Her kick-ass reviews
She doesn't pick fights, but she doesn't pull punches. As Alber Elbaz of Lanvin puts it: "When we designers do a good collection, Suzy is so happy for us, and when we do a bad one she seems almost to get angry." Her ability to set fashion within a wider context gives her an agenda-setting edge: a piece that was politely critical of the legions of bloggers who, like selfie-obsessed, designer-clad cuckoos have hijacked fashion weeks and transformed them into a streetstyle circus practically sparked an industry civil war.
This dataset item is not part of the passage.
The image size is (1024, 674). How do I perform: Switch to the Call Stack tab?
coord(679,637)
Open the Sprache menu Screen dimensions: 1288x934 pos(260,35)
Go Suzy!
Her passion
As a 19-year-old student at Cambridge in the 60s – where she was the first female editor of the Varsity student newspaper – Suzy fell in love with a pair of white Courrèges boots. "I wanted them so much, but we weren't allowed out of the college except in certain hours and we all had to wear black cloaks. I climbed out of college in the dead of night, over the high wall, using my cape, twisted, as a 'rope' to swing down the other side. I took the 4am milk train to London, bought the boots, got the train back, unrolled my crumpled cape and made it for the noon lecture." These days, Suzy will still be turning up to late, obscure shows, playing fast and furious with deadlines as she pounds out copy from her laptop, long after the twentysomethings have sloped off because their shoes hurt/Kanye West is rumoured to be showing up at a boutique opening.
Her niceness
Everyone is slightly scared of Suzy, but she's actually lovely. There is something of Mrs Tiggywinkle in her tinkling, old-fashioned accent and diction as well as the genuine, not-for-the-cameras girlishness of her smile.
Her chutzpah
Suzy crashed her first Chanel show by turning up at the venue at 5am with a broom and a mop and a handkerchief tied around her head, claiming to be a cleaner. She hid for four hours until show time, then ditched the hankie and crept out to watch the show. Awesome.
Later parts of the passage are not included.